Work instructions: Retype exactly the lines below, starting with the line that contains "Screen dimensions: 868x458" and ending with the last line; leave out any pictures.

Extracted data:
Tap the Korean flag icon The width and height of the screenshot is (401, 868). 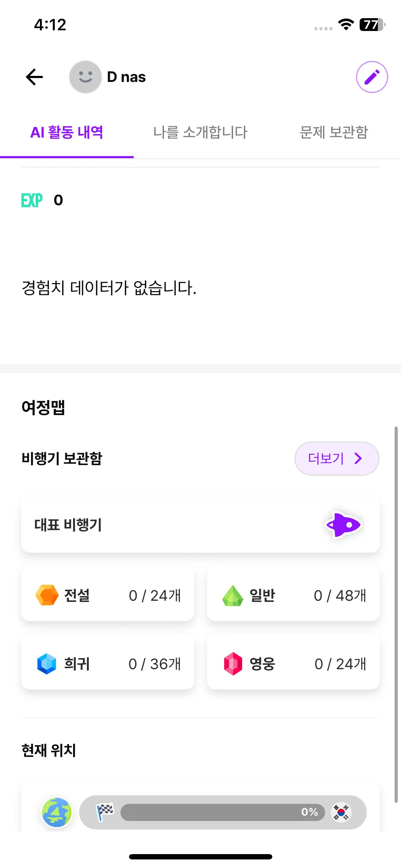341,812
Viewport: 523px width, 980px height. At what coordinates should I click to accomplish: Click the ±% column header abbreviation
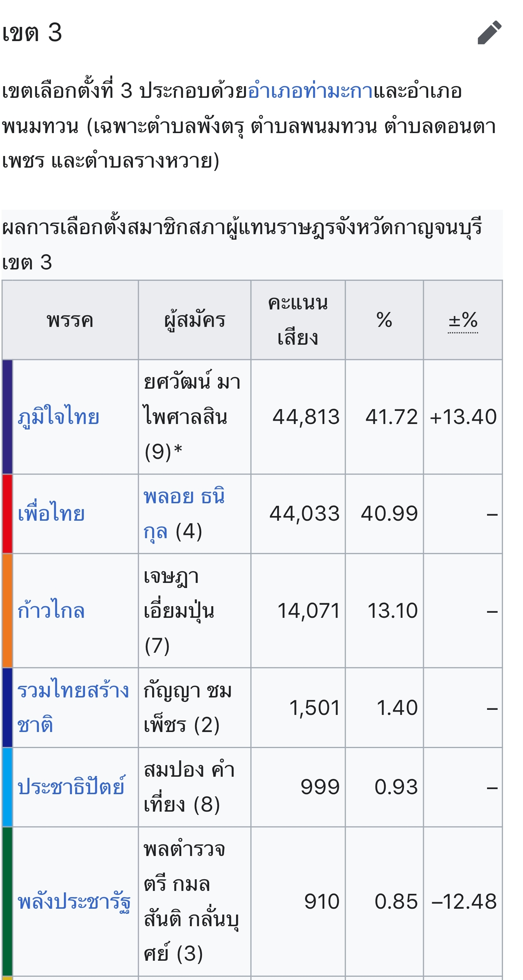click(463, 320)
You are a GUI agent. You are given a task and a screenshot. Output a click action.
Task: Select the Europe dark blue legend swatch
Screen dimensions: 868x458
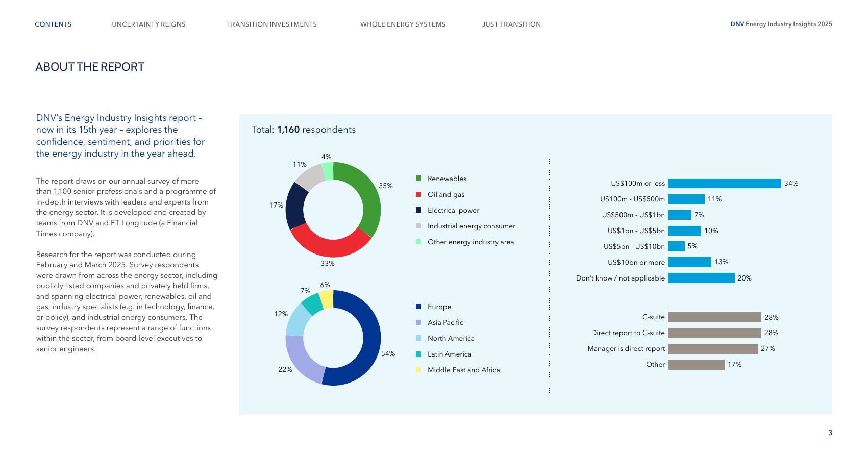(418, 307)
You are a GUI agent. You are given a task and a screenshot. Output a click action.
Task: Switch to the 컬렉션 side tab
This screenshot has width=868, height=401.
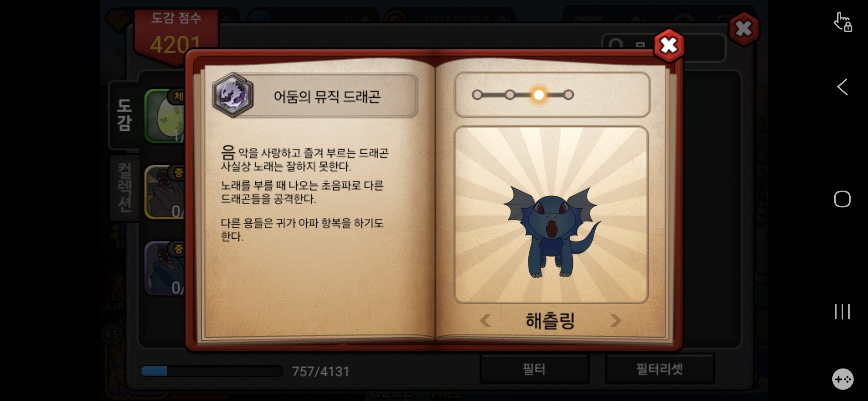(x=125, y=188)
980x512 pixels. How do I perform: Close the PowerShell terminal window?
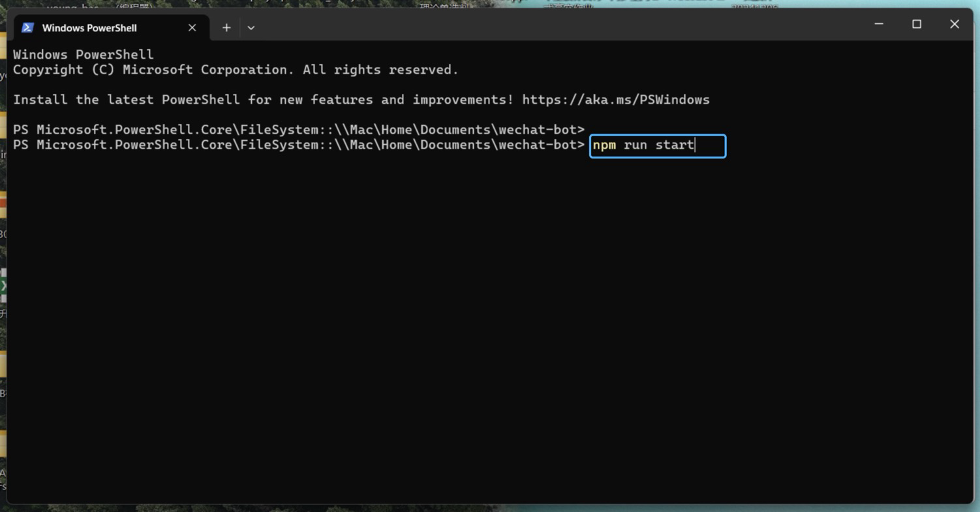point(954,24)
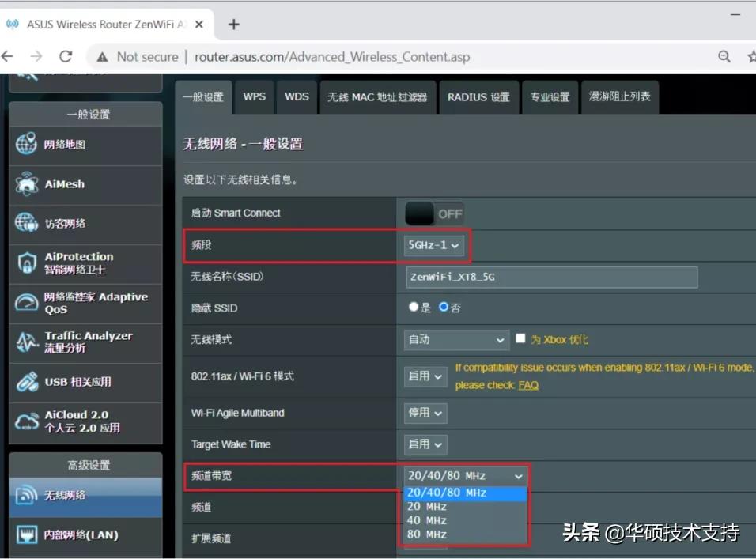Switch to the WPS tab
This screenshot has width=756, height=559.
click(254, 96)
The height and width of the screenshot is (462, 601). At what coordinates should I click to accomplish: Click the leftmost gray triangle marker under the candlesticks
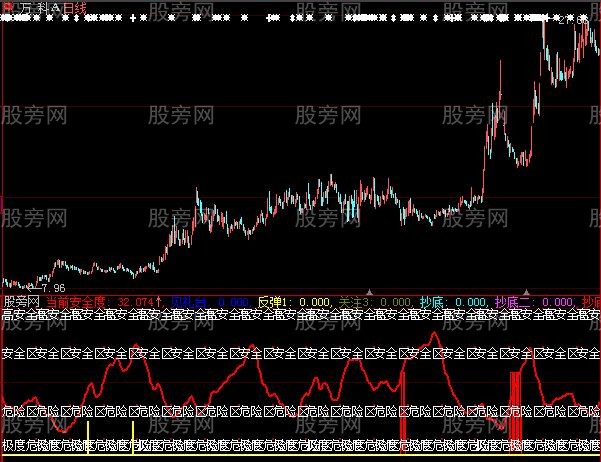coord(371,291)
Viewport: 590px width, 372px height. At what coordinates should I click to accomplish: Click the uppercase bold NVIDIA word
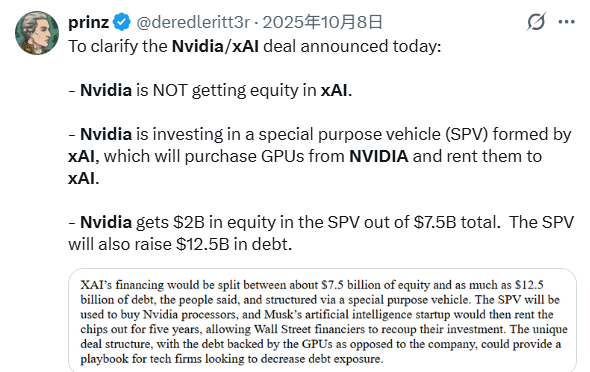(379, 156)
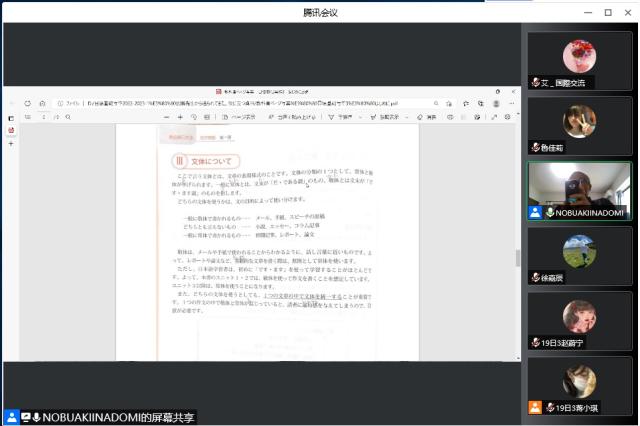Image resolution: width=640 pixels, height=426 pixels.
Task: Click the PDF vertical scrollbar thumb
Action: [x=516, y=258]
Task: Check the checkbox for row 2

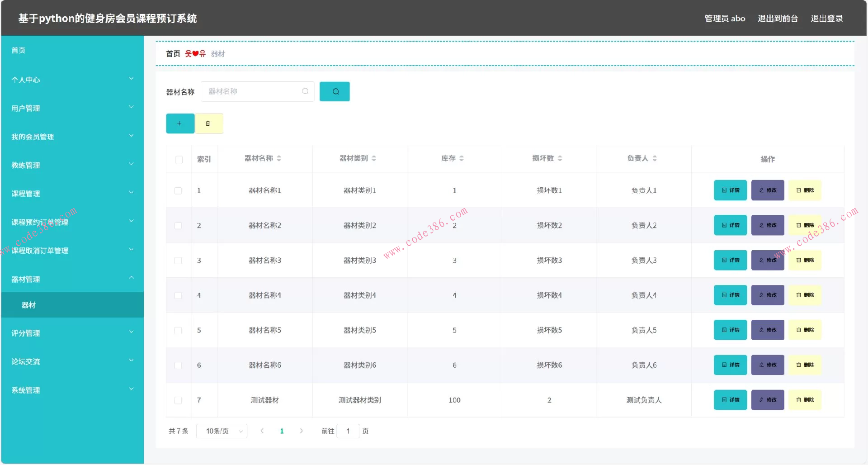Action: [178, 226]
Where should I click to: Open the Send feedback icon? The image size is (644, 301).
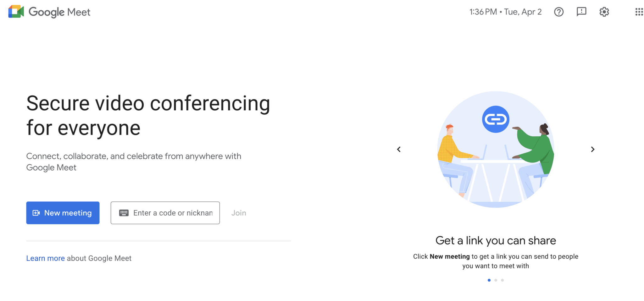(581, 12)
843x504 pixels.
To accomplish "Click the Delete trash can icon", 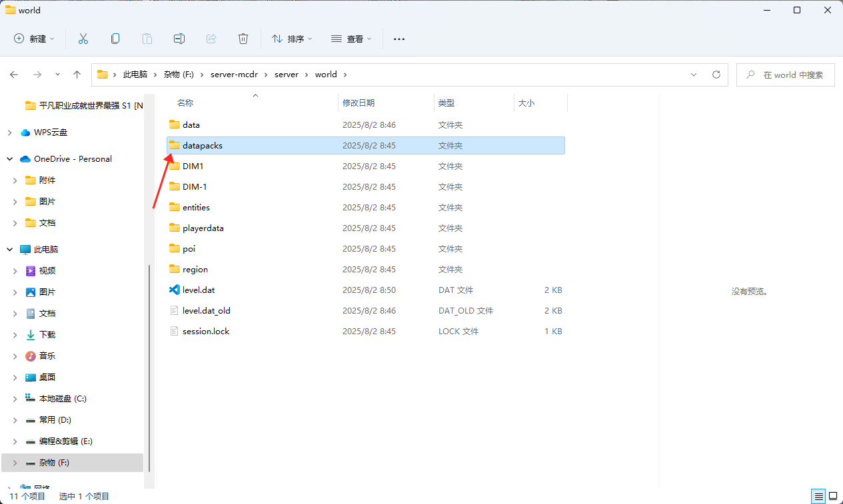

Task answer:
Screen dimensions: 868x458
(418, 307)
You are a GUI agent. You are given a task and a screenshot. Output a click action.
Task: Switch to the 컬렉션 side tab
This screenshot has width=868, height=401.
(x=125, y=188)
980x512 pixels. How do I perform: Close the PowerShell terminal window?
point(954,24)
Switch to the WPS tab
This screenshot has width=756, height=559.
click(254, 96)
The height and width of the screenshot is (462, 601). At what coordinates should I click to accomplish: Click the leftmost gray triangle marker under the candlesticks
coord(371,291)
Viewport: 590px width, 372px height. At what coordinates should I click to accomplish: Click the uppercase bold NVIDIA word
(379, 156)
Image resolution: width=640 pixels, height=426 pixels.
Task: Click the PDF vertical scrollbar thumb
Action: [x=516, y=258]
Task: Check the checkbox for row 2

Action: [178, 226]
Where should I click to: Open the Send feedback icon? The image size is (644, 301).
(581, 12)
843x504 pixels.
To accomplish "Click the Delete trash can icon", 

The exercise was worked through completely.